NVIDIA generated roughly $77.96 billion in free cash flow over the last twelve months. Analysts and extrapolated estimates see this rising to about $287.49 billion by 2030, with ten year projections continuing to climb beyond that as AI infrastructure spending expands. Simply Wall St discounts each of these future cash flows back to today in dollars, then sums them to arrive at an intrinsic value of $165.32 per share.

Compared with the current share price, this implies the stock is about 5.9% overvalued. In valuation terms, that is a relatively small premium and suggests the market is broadly aligned with the cash flow outlook but leaning slightly optimistic.

Result: ABOUT RIGHT

NVIDIA is fairly valued according to our Discounted Cash Flow (DCF), but this can change at a moment's notice. Track the value in your watchlist or portfolio and be alerted on when to act.
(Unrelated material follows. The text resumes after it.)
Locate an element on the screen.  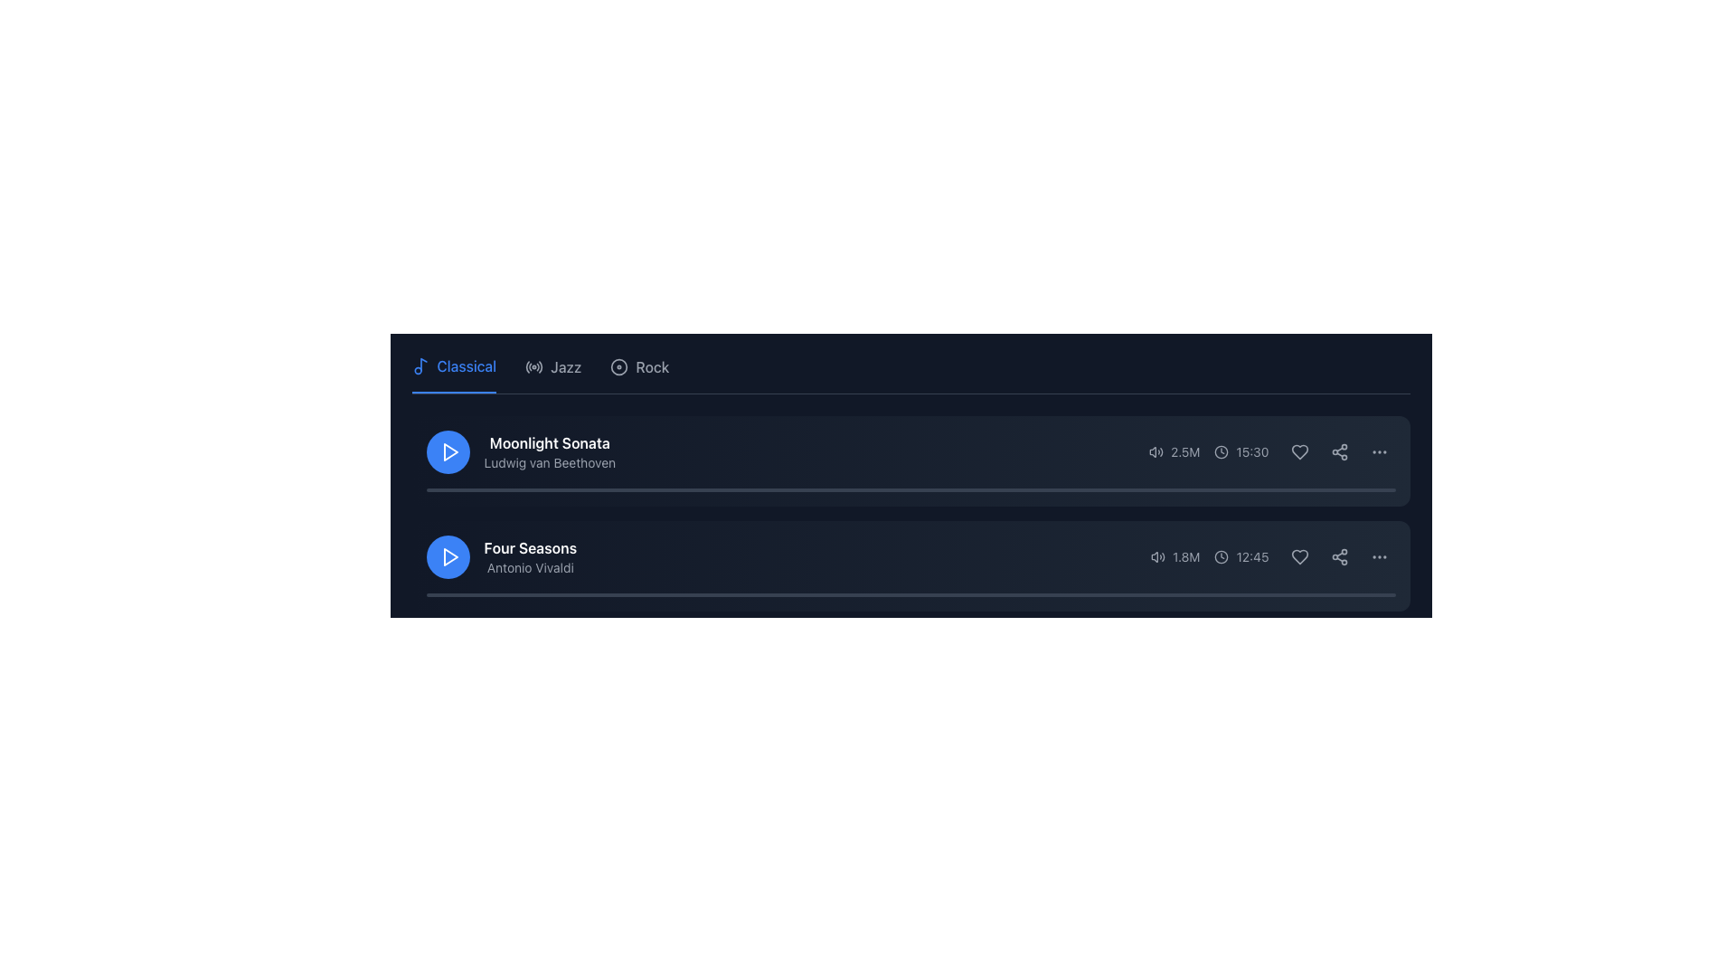
the third button in the horizontal group of three buttons at the far-right edge of the first song track row is located at coordinates (1378, 451).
NVDA Discounted Cash Flow as at Dec 2025

Head to the Valuation section of our Company Report for more details on how we arrive at this Fair Value for NVIDIA.

Approach 2: NVIDIA Price vs Earnings

For profitable companies like NVIDIA, the price to earnings ratio is often the cleanest way to see how much investors are willing to pay for each dollar of profit. In general, faster and more predictable earnings growth can justify a higher PE, while cyclical or risky earnings usually deserve a lower multiple.

NVIDIA currently trades on about 42.87x earnings, which is above the broader semiconductor industry average of roughly 37.03x but below the 62.27x average of its high growth peers. Simply Wall St also estimates a Fair Ratio of 58.23x for NVIDIA, a proprietary view of what its PE could be once you factor in its earnings growth outlook, margins, industry dynamics, market cap and risk profile.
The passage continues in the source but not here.